On Tuesday, the UNCTAD released a report titled "Trade and Trade Diversion Effects of United States Tariffs on China," which decried U.S. tariffs on China as "economically hurting both countries." However, the organization acknowledged that the trade diversion effects have increased imports from nations not directly engaged in the trade war and brought "substantial benefits" to Taiwan, Mexico, and the European Union.
Of the countries listed in the report, Taiwan was singled out as the top beneficiary of the trade diversion effects of U.S. tariffs leveled against China. In the first half of 2019, Taiwan saw an increase of US$4.2 billion (NT$127.8 billion) in exports to the U.S., according to the report.
In terms of industry sectors, the report stated that a high percentage of increased exports to the U.S. came in the form of office machinery and communication equipment.
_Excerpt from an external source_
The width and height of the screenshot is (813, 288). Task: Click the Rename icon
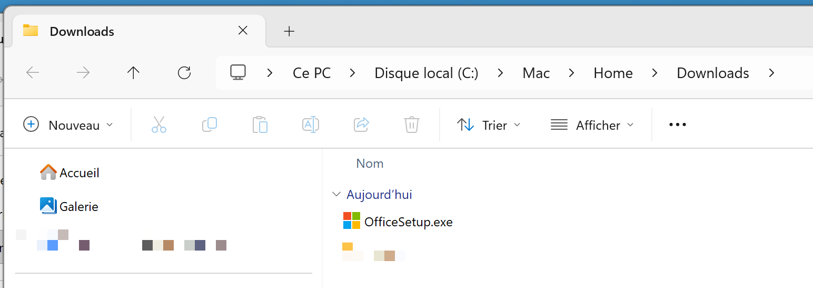[x=311, y=125]
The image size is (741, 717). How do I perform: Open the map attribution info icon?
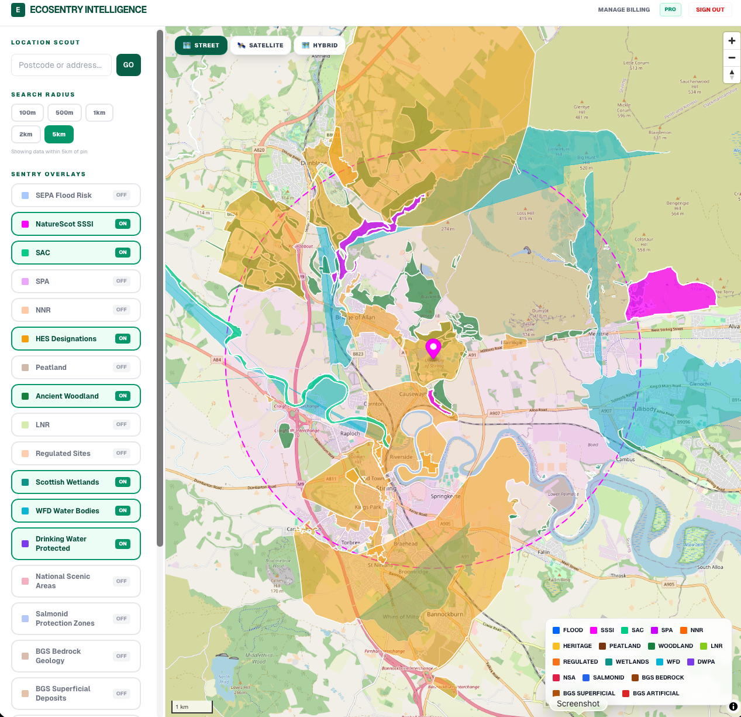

China, which had previously dominated the market in office machinery, saw a drop of US$10 billion during the first half of the year, with Taiwan taking up US$2.8 billion of the US$4.5 billion in trade diversion effects.
China also saw a drop of US$5 billion in communication equipment, with Taiwan cashing in on US$491 million in sales to the US in the first half of 2019. Vietnam was the biggest winner in this sector, with US$1.1 billion in sales made to the US over that period.
Taiwan's third-largest export to the U.S. as a result of the trade war is electrical machinery at US$287 million, while the EU led the pack in this sector with exports of US$422 million. Metals and ore were Taiwan's fourth biggest export at US$205 million, while Mexico cashed in the most in this sector with exports of US$373 million.
Throughout the report, the UN treats Taiwan as a separate country with its own economy that is clearly not subject to tariffs directed at China. Yet, for fear of upsetting China, the second-largest contributor of cash to the organization at $367.9 million (12 percent of total), the report awkwardly lists Taiwan as "Taiwan Province of China."
After the report was released, Taiwanese Finance Minister Su Jain-rong (蘇建榮) said that the biggest observable impact of the trade war on Taiwan is Taiwanese companies' movement away from a red supply chain in China to a non-red supply chain in Taiwan, reported CNA. He said this trend should continue, which in the long run is a positive development for Taiwan.